La festive révérence de Kirouac et Kodakludo

Kirouac et Kodakludo – Photo : Llamaryon

Le 27 juillet dernier, un communiqué de presse tombait dans nos boîtes à courriels pour nous annoncer que Kirouac et Kodakludo, c’était GAME OVER, que les deux spectacles prévus à Montréal et à Québec seraient officiellement les derniers du duo. J’ai versé une petite larme intérieure, pour la fin de l’union de ces deux rappeurs que j’adore, mais aussi pour le projet qui méritait tellement plus de succès et de visibilité. Nostalgique avant même que cela ne se termine, j’ai donc assisté à leur toute dernière prestation le 7 septembre dernier à l’Impérial Bell.

Pour leur récent album, « Les Gradins », Kirouac et Kodakludo avaient fait preuve de génie et d’innovation. Les deux artistes avaient décidé de lancer un album triple proposant une bande dessinée de Kirouac, un album photo de Kodakludo et, bien entendu, l’album musical. Une application web permettant aux amateurs de découvrir la totalité de leur œuvre avait d’ailleurs été rendue disponible. Si la création de ce projet se faisait dans un contexte pandémique, pas question d’être chiche sur la créativité. Malheureusement, le tsunami covidien aura été le plus fort. Ce qui est certain, c’est que ce n’est certainement pas le talent qui a fait défaut à cette formation, c’est le timing qui n’était pas au rendez-vous.

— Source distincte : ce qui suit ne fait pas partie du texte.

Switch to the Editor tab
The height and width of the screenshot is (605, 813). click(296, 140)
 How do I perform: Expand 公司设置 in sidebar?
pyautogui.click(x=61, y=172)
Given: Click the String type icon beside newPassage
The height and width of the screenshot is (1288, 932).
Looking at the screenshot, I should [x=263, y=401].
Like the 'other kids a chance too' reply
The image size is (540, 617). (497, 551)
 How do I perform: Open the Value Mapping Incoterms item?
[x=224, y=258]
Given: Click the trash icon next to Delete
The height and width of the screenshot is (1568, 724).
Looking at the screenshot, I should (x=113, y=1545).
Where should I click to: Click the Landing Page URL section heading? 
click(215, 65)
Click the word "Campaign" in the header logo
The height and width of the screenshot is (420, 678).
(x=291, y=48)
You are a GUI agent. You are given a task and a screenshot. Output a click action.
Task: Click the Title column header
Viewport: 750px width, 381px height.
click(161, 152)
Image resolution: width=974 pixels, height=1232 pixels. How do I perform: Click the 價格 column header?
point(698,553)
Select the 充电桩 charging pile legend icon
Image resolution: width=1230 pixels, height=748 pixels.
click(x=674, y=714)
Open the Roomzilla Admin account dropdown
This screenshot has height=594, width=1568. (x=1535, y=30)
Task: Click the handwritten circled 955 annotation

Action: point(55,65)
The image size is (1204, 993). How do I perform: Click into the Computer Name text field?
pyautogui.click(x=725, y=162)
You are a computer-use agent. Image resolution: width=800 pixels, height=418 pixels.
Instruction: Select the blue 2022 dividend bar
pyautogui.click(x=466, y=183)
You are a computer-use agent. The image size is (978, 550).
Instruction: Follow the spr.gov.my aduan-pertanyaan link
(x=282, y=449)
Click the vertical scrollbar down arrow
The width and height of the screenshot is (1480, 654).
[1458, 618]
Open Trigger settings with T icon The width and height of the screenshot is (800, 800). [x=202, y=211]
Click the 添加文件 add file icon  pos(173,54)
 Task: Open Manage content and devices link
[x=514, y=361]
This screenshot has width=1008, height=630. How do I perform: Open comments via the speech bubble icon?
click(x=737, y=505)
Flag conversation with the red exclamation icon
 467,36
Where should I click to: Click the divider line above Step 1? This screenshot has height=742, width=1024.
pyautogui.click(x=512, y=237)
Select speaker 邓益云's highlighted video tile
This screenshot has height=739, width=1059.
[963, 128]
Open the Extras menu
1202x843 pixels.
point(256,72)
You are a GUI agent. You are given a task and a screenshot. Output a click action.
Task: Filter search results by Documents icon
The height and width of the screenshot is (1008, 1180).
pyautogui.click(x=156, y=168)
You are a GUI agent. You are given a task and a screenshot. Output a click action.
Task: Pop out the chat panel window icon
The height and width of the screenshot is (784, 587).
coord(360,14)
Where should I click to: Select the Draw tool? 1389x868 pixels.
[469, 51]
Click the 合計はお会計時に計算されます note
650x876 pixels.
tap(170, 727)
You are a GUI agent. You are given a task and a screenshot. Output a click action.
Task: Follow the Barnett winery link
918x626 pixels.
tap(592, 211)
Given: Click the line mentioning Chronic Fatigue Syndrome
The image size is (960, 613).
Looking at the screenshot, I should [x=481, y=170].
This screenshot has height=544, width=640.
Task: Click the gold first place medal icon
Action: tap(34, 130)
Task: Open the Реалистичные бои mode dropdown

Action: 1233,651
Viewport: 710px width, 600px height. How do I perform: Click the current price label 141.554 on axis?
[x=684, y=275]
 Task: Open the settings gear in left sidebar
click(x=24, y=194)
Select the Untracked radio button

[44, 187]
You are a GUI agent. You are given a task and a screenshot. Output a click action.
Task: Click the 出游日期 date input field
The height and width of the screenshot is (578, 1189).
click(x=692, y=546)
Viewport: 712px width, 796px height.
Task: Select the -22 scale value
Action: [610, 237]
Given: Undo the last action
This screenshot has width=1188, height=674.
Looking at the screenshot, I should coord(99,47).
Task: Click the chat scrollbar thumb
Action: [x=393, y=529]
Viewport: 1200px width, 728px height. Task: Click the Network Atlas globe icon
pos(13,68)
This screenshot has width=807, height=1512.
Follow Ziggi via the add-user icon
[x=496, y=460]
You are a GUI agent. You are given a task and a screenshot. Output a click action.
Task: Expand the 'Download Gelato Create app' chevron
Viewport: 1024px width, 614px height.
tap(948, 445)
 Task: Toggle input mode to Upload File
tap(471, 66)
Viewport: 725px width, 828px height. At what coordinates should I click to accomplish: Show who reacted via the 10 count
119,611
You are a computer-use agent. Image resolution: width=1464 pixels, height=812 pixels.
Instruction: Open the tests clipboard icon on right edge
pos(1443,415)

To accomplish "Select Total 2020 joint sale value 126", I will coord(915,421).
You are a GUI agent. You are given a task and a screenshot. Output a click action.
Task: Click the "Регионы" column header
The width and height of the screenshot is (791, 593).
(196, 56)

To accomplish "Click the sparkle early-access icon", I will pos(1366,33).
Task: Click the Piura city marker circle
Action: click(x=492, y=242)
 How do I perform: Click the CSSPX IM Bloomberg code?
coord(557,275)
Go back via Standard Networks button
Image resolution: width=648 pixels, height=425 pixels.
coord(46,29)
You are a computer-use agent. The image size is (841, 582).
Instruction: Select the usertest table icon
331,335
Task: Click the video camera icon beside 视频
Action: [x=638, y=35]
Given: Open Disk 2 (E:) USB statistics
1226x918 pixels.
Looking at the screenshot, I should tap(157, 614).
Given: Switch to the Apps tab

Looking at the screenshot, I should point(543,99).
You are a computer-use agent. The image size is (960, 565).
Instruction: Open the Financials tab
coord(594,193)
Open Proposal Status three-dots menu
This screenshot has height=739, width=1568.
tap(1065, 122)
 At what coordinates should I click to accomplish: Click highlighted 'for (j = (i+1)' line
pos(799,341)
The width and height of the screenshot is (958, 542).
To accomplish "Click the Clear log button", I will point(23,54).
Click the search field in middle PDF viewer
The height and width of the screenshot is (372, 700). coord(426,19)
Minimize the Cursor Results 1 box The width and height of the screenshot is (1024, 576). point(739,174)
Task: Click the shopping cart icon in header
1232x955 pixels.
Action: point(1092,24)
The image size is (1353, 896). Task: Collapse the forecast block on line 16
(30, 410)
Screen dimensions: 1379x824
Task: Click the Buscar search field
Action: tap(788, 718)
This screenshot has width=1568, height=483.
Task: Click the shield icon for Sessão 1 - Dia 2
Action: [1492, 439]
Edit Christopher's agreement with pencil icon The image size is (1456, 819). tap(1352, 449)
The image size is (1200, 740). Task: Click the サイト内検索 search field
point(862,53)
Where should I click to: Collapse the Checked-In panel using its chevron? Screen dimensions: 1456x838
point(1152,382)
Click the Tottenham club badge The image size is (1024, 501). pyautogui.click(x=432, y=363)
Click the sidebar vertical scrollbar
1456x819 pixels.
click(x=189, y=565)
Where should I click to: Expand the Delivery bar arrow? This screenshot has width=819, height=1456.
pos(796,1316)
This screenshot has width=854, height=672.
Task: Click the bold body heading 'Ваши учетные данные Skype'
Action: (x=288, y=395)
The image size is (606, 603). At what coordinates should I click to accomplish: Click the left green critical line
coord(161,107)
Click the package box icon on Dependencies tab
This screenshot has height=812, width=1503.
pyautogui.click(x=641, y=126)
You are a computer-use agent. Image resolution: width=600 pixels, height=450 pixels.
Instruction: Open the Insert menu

On ne se laisse pas abattre sans rien dire quand on s’appelle Kirouac et Kodakludo. Ainsi, c’était une sortie en grand qui nous attendait. Dès l’entrée en salle, un énorme code QR nous amenait à choisir quatre facteurs qui influenceraient la prestation. Les spectateurs ont ainsi pu enregistrer leurs choix le temps que Steve Beezy, artiste de la ville de Québec, réchauffe le parterre. Si sa proposition est bien différente de l’univers de nos deux rappeurs en tête d’affiche, son flow fluide et entraînant répond aux attentes d’une première partie : mettre l’ambiance pour ce qui va suivre.

Un coup rendus à notre programme principal, l’ouverture du rideau nous a dévoilé un décor évoluant au courant des 2 heures et 20 minutes du spectacle. Si, en entrant dans la salle, j’ai été attristée de constater une salle qu’à demi-remplie, rapidement le public de convaincus m’a fait oublier l’espace inoccupé à l’arrière. Pour ceux qui connaissent le duo, l’amour a fait son œuvre. Ainsi, dès le début, le public était gorgé de passionnés sautillants. Il y avait un bouillonnement perceptible dans la foule, chacun chantait, arrachant presque les mots aux lèvres des deux rappeurs.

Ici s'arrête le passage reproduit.